A list no one likes read, but here’s a collection of notable figures who we lost from the design world this year. (See the rest of our Year in Review 2016 articles here.)
The tragic passing of Iraqi-British architect Zaha Hadid sent shockwaves through the architectural community and beyond. The Architect’s Newspaper (AN) helped break the news of her death and shortly followed-up with an obituary and tribute from architect Sir Peter Cook.
(Left, photo by Elisa Sola)
The creator of one of the most ubiquitous Italian industrial designs of the 20th century, Renato Bialetti was fittingly interred in one of his designs—the octagonal Moka coffee maker.

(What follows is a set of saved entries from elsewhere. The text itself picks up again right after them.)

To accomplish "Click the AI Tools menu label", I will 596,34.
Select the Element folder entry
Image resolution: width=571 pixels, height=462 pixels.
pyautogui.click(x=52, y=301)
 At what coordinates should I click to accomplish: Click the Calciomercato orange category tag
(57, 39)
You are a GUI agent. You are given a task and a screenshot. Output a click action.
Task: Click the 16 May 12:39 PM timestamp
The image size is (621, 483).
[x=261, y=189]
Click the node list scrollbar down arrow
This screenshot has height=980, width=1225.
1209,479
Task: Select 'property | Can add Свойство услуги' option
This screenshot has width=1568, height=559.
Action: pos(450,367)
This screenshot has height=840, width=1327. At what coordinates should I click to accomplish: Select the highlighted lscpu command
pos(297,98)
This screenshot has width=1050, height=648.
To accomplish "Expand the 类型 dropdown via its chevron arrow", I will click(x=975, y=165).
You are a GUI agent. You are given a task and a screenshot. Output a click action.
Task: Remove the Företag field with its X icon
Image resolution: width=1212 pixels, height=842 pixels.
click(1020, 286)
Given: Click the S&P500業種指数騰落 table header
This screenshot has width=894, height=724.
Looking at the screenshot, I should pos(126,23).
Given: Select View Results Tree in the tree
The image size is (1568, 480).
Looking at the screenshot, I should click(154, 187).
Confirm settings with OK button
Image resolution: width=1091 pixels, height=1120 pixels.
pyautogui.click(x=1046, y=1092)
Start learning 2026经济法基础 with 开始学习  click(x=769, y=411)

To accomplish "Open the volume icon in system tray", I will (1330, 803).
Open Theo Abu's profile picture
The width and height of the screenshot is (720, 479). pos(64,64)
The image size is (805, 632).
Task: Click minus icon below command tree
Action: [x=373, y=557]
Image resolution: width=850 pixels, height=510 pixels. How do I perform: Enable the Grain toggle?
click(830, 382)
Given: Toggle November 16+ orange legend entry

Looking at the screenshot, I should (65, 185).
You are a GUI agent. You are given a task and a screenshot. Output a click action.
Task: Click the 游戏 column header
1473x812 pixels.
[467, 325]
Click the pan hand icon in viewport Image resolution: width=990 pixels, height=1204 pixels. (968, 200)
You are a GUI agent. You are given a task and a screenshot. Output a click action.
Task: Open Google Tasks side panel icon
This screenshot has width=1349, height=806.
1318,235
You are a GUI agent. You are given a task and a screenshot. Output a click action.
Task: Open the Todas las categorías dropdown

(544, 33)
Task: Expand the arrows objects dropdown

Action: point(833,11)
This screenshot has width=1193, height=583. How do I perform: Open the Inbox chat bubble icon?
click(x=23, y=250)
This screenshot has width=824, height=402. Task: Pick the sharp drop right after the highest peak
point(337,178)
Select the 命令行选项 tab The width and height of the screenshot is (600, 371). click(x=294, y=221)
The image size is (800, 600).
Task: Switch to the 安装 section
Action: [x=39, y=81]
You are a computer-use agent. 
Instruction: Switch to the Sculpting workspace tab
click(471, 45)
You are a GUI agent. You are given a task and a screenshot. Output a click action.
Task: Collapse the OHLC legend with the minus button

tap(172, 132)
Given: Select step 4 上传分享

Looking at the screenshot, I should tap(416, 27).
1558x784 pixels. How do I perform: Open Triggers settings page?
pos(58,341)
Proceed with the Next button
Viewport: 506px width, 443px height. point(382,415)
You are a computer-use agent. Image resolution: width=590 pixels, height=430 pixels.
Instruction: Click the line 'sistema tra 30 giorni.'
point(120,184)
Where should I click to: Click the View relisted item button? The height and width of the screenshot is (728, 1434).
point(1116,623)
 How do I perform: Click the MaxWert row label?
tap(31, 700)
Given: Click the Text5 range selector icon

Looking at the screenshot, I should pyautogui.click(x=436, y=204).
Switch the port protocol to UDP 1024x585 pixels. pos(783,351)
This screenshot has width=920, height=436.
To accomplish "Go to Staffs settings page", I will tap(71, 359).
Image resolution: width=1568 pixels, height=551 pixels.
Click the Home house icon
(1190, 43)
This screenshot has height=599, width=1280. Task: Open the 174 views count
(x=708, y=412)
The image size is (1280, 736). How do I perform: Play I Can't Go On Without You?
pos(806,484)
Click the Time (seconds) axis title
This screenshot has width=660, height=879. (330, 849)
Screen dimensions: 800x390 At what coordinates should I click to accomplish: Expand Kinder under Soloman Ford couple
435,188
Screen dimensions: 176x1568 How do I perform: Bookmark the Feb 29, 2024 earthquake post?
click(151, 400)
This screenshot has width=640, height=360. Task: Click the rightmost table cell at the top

Australian architect Dr. Peter Corrigan, AM, the dean of a vigorous and difficult brand of Australian architecture passed away on December 1, 2016. Corrigan leaves behind a grand legacy: of many buildings and countless awards received; of numerous protégés and perhaps some enemies; of wild ideas shared selflessly with many students in Melbourne and elsewhere; of an architectural voice in the wilderness built of dreams and hopes set against the small-mindedness of the local political leadership and the usual numbing logics of the construction market.
(Courtesy Ken Lund)
Hong Kong-born Canadian architect Bing Thom won the Royal Architectural Institute of Canada Gold Medal in 2016, the same year as his passing. He was described as “full of passion, thoughtfulness, intelligence, generosity of spirit, and belief in the power of architecture to transform.”
Parent at the Drusch Villa in 2001. (Brigitte Cornand) 124134
“Master of the oblique,” French architect Claude Parent died on February 27, a day after his 93rd birthday. He was one of the most influential modernist architects to come out of France and founder of the oblique function. His style is widely acknowledged for paving the way for architects such as Daniel Libeskind, Frank Gehry, and the late Zaha Hadid.
(Courtesy Deacon Marvel)
Thomas S. Marvel
Thomas S. Marvel, FAIA, was born in Newburgh, New York, on March 15, 1935 and passed away on November 3, 2015 in San Juan, Puerto Rico. He designed numerous residences, including a very innovative house for his own family in a dense urban neighborhood that was published in Phaidon’s edition of 20th-Century World Architecture.
Jack Masey in 2009. (Courtesy Chester Higgins Jr. via The New York Times)
Born in Brooklyn in 1924, Jack Masey worked out of Manhattan for most of his life. A trained architect who also studied graphic design at Yale, Masey worked with R. Buckminster Fuller and Charles and Ray Eames at numerous exhibitions where he incorporated art by the likes of Jackson Pollock and Willem de Kooning.
(Courtesy Be Original)
Ali Tayar is remembered for his love of modern design which he applied to a range of projects including everything from furniture to hardware to restaurants Pop Burger and Pizza Bar in New York City. He grew up in Istanbul and studied architecture at the University of Stuttgart and the Massachusetts Institute of Technology (MIT). Later, Tayar founded the Parallel Design Partnership in 1993.
(Courtesy John Walsh)
Born August 29, 1927 in Worms, Germany, Vladimir Kagan fled Nazi Germany to France and then settled in New York. While he studied architecture at Columbia University, he never graduated and instead worked with his father at a cabinetry shop before selling his own furniture. Kagan and his furniture flourished; he sold works to films stars such as Marilyn Monroe and Gary Cooper. At the age of 88, he passed away on April 7, 2016, in Palm Beach, Florida
(Courtesy Balmori Associates)
Born in 1932, landscape architect Diana Balmori was a leader in the landscape profession, particularly of designing spaces that interface with architecture. Balmori’s firm Balmori Associates is headquartered in New York but she worked in countries all over the globe, such as with her New Government City in South Korea—a zero waste community designed in 2014.